We accept that it is appropriate in limited circumstances to retain material where a person has been arrested for a qualifying offence but not subsequently charged, and those circumstances are set out in new Section 63G(2) and (3) of the Police and Criminal Evidence Act 1984, which would be inserted by Clause 3 of this Bill. However, given that in such cases the charging standard has not been met, we believe that further safeguards are necessary, and the independent scrutiny of the commissioner provides that safeguard.

In support of his arguments, the noble Lord produced the case of Kensley Larrier, whose DNA, he claimed, was vital in getting him convicted of rape. My advice is that the DNA was not the key to his subsequent conviction for rape and on that occasion it was the complainant who took the police to the block of flats where he lived and described him in such detail that he could easily be identified.
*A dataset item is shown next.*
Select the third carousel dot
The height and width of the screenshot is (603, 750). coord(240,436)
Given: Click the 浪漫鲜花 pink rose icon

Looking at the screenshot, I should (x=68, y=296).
No doubt the noble Lord will say that that is just one example and will produce others, but it was not a very good example and it does not particularly support his case. Again, it is a question of finding the right balance.
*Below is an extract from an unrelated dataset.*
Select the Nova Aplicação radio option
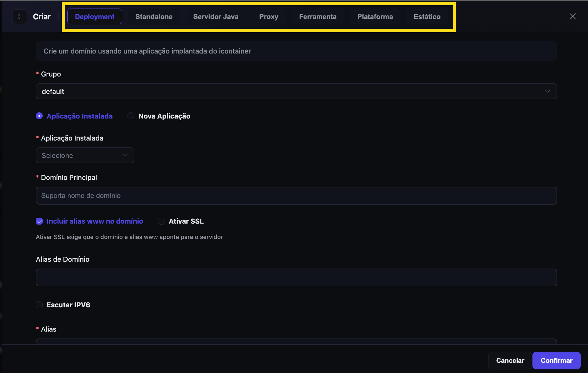Viewport: 588px width, 373px height. point(131,116)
I also remind your Lordships that the evidential charging standard is that there is a “realistic prospect of conviction”, which is defined in the Code for Crown Prosecutors as,

“an objective, impartial and reasonable jury or bench of magistrates or judge hearing a case alone, properly directed and acting in accordance with the law”,

that,

“is more likely than not to convict the defendant of the charge alleged”.

Where the charging standard has not been met but the police believe there are valid reasons to retain the material, we believe that the process of applying to the commissioner, which we are determined to make as straightforward, simple and unbureaucratic as possible, provides an important safeguard.

As I have indicated, we believe that the police should be able to retain biometric material in limited circumstances. In this respect, therefore, the Bill goes beyond the Scottish system in allowing for the retention of material from persons who have been arrested but not charged, which is why we believe that there should be the safeguard that we have set out to form the biometric commissioner. As my right honourable friend the Home Secretary said at Second Reading in another place:

“We must protect the most vulnerable in society, so when the victim of the alleged offence is under 18, vulnerable or in a close personal relationship with the arrested person … the police will apply to the commissioner for retention. I believe that these rules give the police the tools they need without putting the DNA of a large number of innocent people on the database”.—[Official Report, Commons, 1/3/11; col. 207.]

For that reason, I cannot offer a crumb of comfort to the noble Lord in his Amendments 6, 9 and 10.

Amendment 13 would provide for a six-year retention period in the case of a person arrested for or charged with, but not convicted of, a minor offence. Clause 4 delivers another of the key protections of the Scottish model. Read with Clause 1 it provides for the destruction of the DNA profiles and fingerprints of anyone who has been arrested for or charged with a recordable offence that is not a qualifying offence but who is not subsequently convicted. The Government’s view is that not retaining that material taken from those arrested for or charged with a minor offence but not subsequently convicted strikes the right balance between public protection and individual freedoms.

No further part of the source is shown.